Actions requises:
1 - Recopiez fidèlement le passage de l'extrait d'entretien qui va de « JULIEN LECUYER » jusqu'à « la vie chère. ».
2 - Dans l'extrait d'entretien, à quel moment François-Noël Buffet veut-il que la situation soit beaucoup plus claire ?

Extrait du document:
..............................
FRANÇOIS-NOËL BUFFET
Assez rapidement. L'idée, c'est de voter le budget dans les semaines qui viennent et de se mettre au travail tout de suite à la rentrée de manière à ce qu'au début de 2025, on est beaucoup plus clair.

JULIEN LECUYER
Est-ce qu'il n'y a pas la volonté aussi, très rapidement, de taper du poing sur la table vis-à-vis des distributeurs ? On le sait, il y a des marges qui sont opaques, qui expliquent en partie la vie chère.

FRANÇOIS-NOËL BUFFET
Vous avez raison. Il y a des choses qui se disent qui sont vraies. Il y a des choses qui se disent qui sont fausses. Il est temps de tout mettre sur la table pour avoir ce moment de vérité. Parce qu'il faut vraiment que l'on torde le cou – une fois de plus, c'est une expression assez directe – à ce qui est mensonge ou ce qui est, effectivement, consécutif d'abus. Et moi, je n'ai pas d'aversion ni pour les uns ni pour les autres. Je veux simplement savoir comment ça se passe et ce qui se passe précisément, pour essayer d'apporter une réponse structurelle. C'est fondamental. On ne peut pas continuer comme ça avec nos compatriotes ultramarins, en particulier ceux qui ont le moins de moyens. Même s'il existe déjà beaucoup d'efforts de la part de l'État. La défiscalisation, il y a beaucoup de sujets. En fait, c'est un sujet qui est beaucoup plus complexe qu'on ne l'imagine. Quand on parle transport, aérien par exemple, quand on parle de tout ce qui concerne les produits d'énergie, on a des sujets là. Il y a une réponse structurelle sur la constitution des prix et il y a une réponse structurelle sur le développement de filières économiques qui permettent plus d'autonomie à nos territoires ultramarins.
..............................
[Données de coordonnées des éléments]
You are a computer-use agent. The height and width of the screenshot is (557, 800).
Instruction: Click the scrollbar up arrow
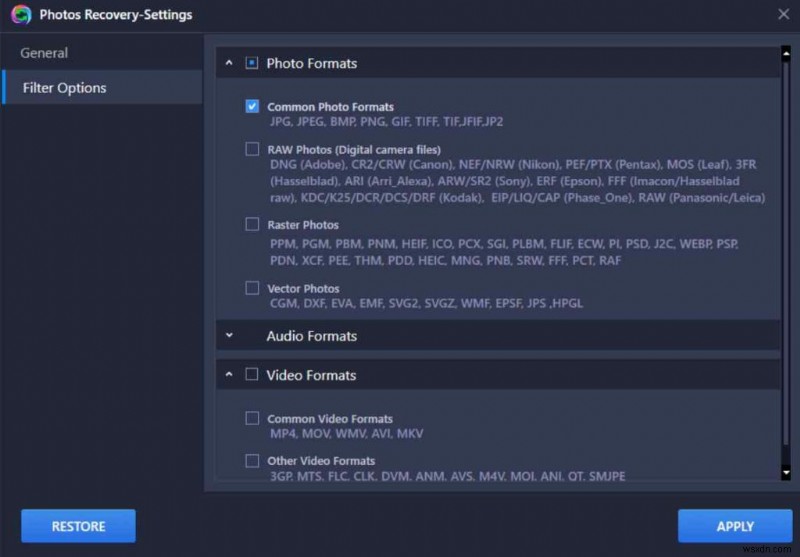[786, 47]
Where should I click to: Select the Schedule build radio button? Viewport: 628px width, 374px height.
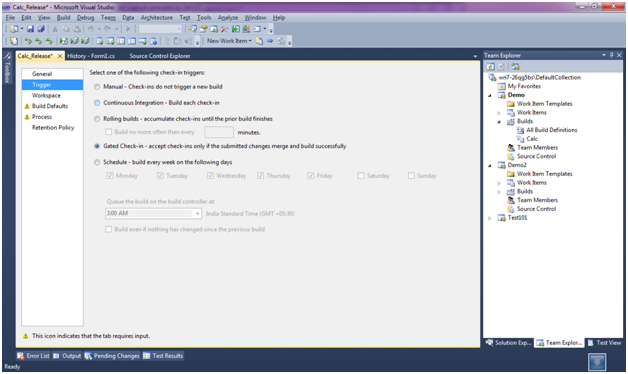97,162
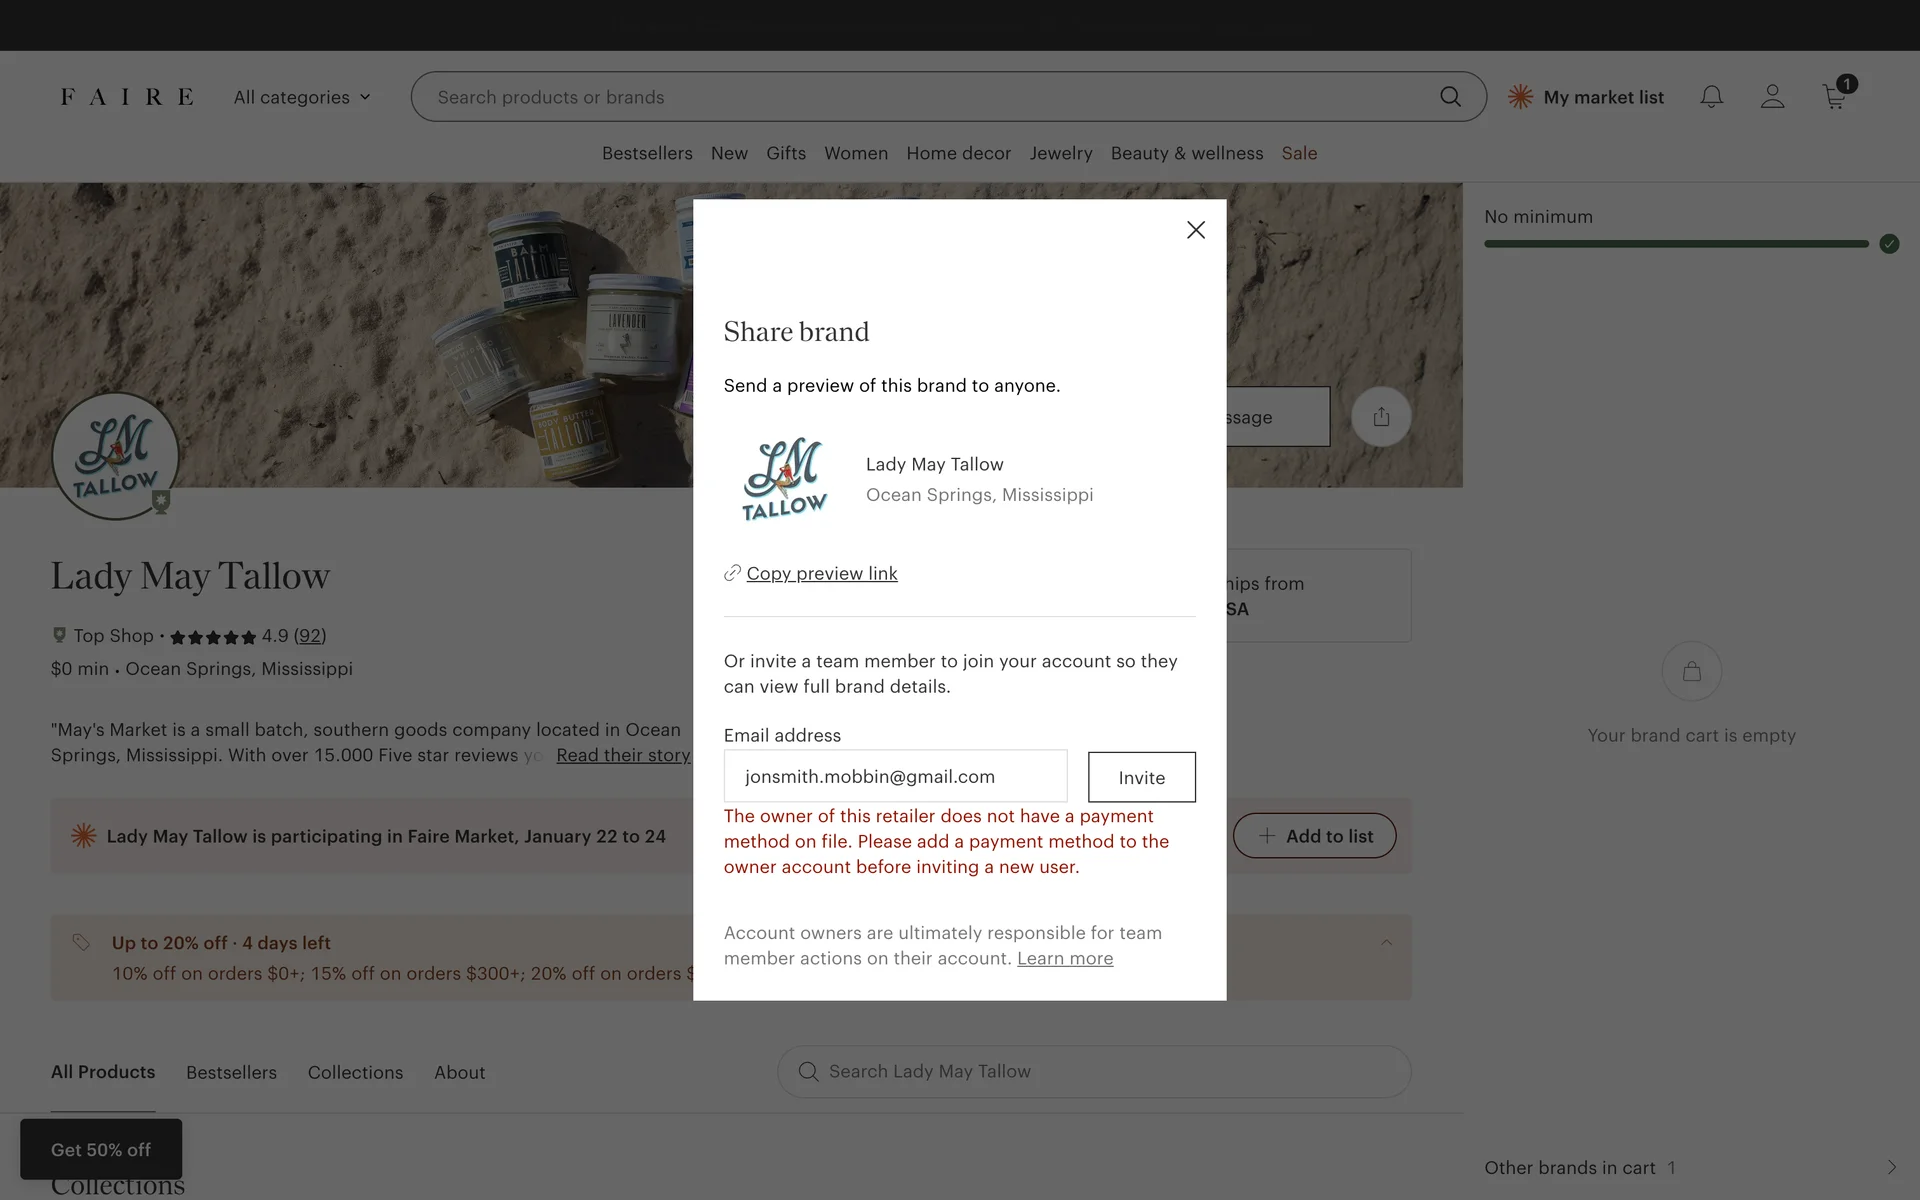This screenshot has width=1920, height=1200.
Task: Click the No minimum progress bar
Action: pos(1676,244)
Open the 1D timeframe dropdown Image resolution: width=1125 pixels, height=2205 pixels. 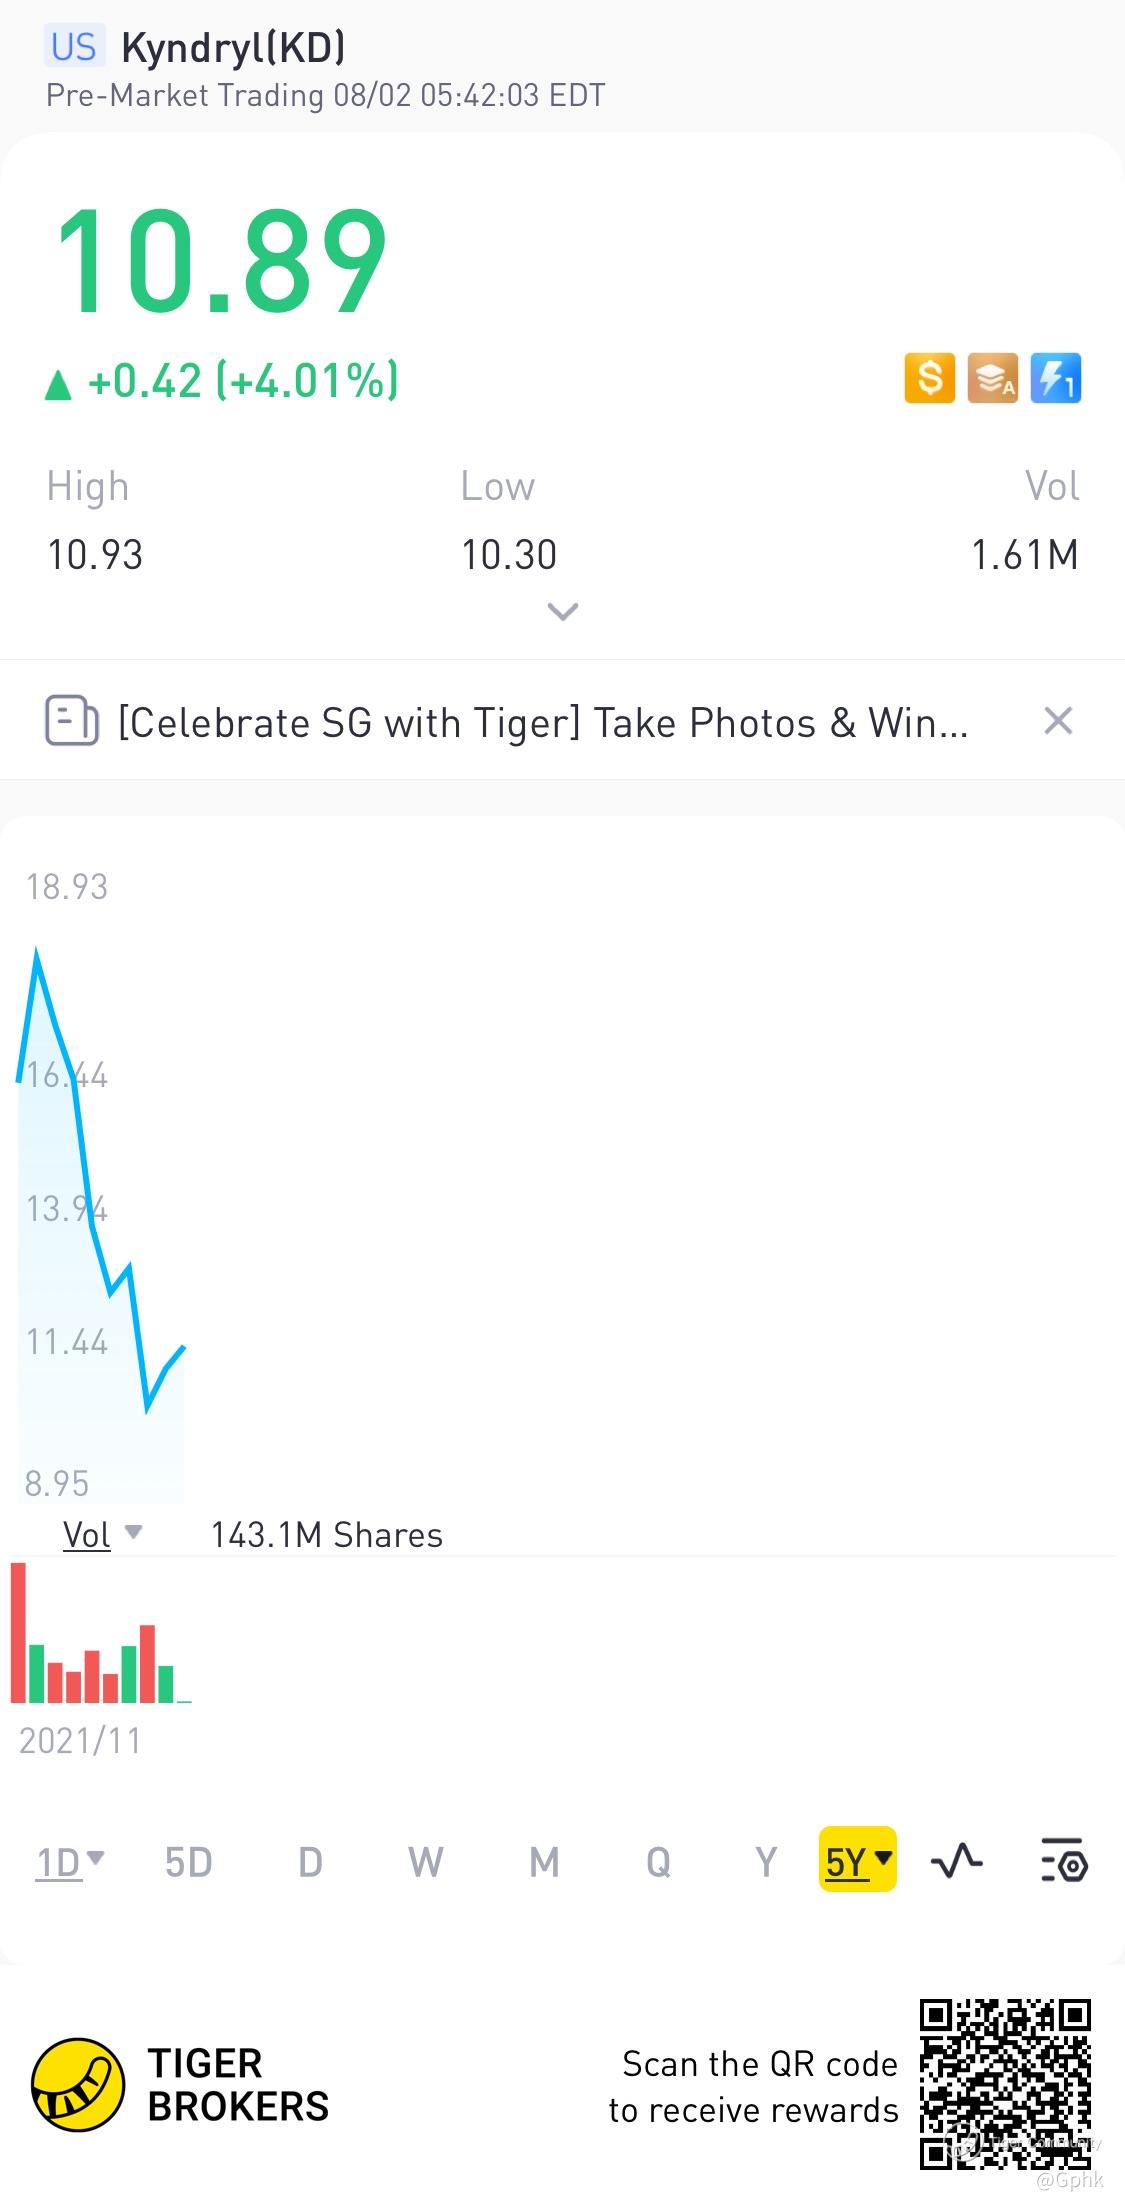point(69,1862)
..............................
Réponses dans l'ordre:
1 -
JULIEN LECUYER
Est-ce qu'il n'y a pas la volonté aussi, très rapidement, de taper du poing sur la table vis-à-vis des distributeurs ? On le sait, il y a des marges qui sont opaques, qui expliquent en partie la vie chère.

2 - Au début de 2025.